Passage provided:
Begin

Religious and Multicultural Holidays

UMB celebrates diversity and inclusion!

Help us enrich and educate our University community — if you see a holiday missing from our list, please send us a comment! Include the name of the holiday, the date, a brief description, and any related events. This calendar is maintained by the Diversity Advisory Council.

*Please use this calendar as a tool when planning events on campus. These events are for reference and not necessarily endorsed by the University.


 

January 2017

Jan. 1

TEMPLE DAY • Buddhist

Many Buddhists of all traditions pay their respects and pray for good fortune for the new year at their temples.

 

Jan. 15

WORLD RELIGION DAY • Bahá’í

Observance to proclaim the oneness of religion and the belief that world religion will unify the peoples of the earth.

 

Jan. 16

DR. MARTIN LUTHER KING JR.’S BIRTHDAY

The birthday of civil rights activist Dr. Martin Luther King Jr. is celebrated on the third Monday in January.

End

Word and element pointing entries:
Begin

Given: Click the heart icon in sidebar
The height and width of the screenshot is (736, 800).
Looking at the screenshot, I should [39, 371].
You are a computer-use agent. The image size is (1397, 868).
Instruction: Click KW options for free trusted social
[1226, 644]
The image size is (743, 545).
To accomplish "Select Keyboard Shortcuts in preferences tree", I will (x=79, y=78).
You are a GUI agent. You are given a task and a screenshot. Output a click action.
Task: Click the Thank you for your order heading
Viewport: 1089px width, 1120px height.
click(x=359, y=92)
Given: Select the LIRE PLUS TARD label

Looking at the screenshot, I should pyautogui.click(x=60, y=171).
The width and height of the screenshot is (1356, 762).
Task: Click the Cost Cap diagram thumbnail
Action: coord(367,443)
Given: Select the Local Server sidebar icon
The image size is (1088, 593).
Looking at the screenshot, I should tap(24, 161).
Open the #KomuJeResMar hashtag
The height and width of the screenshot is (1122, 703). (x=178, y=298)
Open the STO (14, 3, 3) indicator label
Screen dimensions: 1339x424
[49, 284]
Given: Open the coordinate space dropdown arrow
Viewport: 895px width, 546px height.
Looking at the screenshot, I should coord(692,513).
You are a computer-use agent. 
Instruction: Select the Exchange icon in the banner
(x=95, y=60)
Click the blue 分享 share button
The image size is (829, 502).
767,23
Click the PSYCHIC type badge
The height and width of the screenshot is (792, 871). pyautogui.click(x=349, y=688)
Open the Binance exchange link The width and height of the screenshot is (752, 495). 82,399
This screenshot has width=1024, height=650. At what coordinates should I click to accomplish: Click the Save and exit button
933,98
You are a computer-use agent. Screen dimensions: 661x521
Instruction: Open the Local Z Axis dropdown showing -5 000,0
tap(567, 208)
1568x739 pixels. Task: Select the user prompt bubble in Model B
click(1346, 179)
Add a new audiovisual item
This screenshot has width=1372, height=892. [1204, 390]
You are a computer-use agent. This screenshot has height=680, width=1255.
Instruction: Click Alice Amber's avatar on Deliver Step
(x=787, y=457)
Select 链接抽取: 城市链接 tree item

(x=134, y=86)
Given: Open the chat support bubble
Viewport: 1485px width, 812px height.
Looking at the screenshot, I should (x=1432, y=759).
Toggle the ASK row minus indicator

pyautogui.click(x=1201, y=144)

End

Instructions:
1. Answer these about the holiday calendar:
(a) What body maintains it?
(b) Which religious tradition is Temple Day listed under?
(c) On which Monday in January is Dr. Martin Luther King Jr.'s birthday celebrated?
2. Extend the holiday calendar beyond its last entry, the one for Dr. Martin Luther King Jr.'s birthday.

Answers for this exercise:
1.
(a) The Diversity Advisory Council
(b) Buddhist
(c) The third Monday

2.
 

Jan. 16-20

NO NAME-CALLING WEEK

Annual week of educational activities aimed at ending name-calling and bullying of all kinds.

 

Jan. 27

UNITED NATIONS HOLOCAUST MEMORIAL DAY

Annual International Day of Commemoration in memory of the victims of the Holocaust coinciding with the anniversary of the liberation of the Auschwitz death camp in 1945.

 

Jan. 28

LUNAR NEW YEAR

On this day, the Chinese, Korean, and Vietnamese New Years are celebrated.



February 2017

Black History Month


Feb. 15

NIRVANA DAY • Buddhist

Celebrates the day when the historical Buddha achieved Parinirvana, or complete Nirvana, upon the death of his physical body. Sometimes celebrated on Feb. 8.

 

Feb. 25

MAHA SHIVARATRI • Hindu

Also called Shiva Ratri, it is the Great Festival of Shiva.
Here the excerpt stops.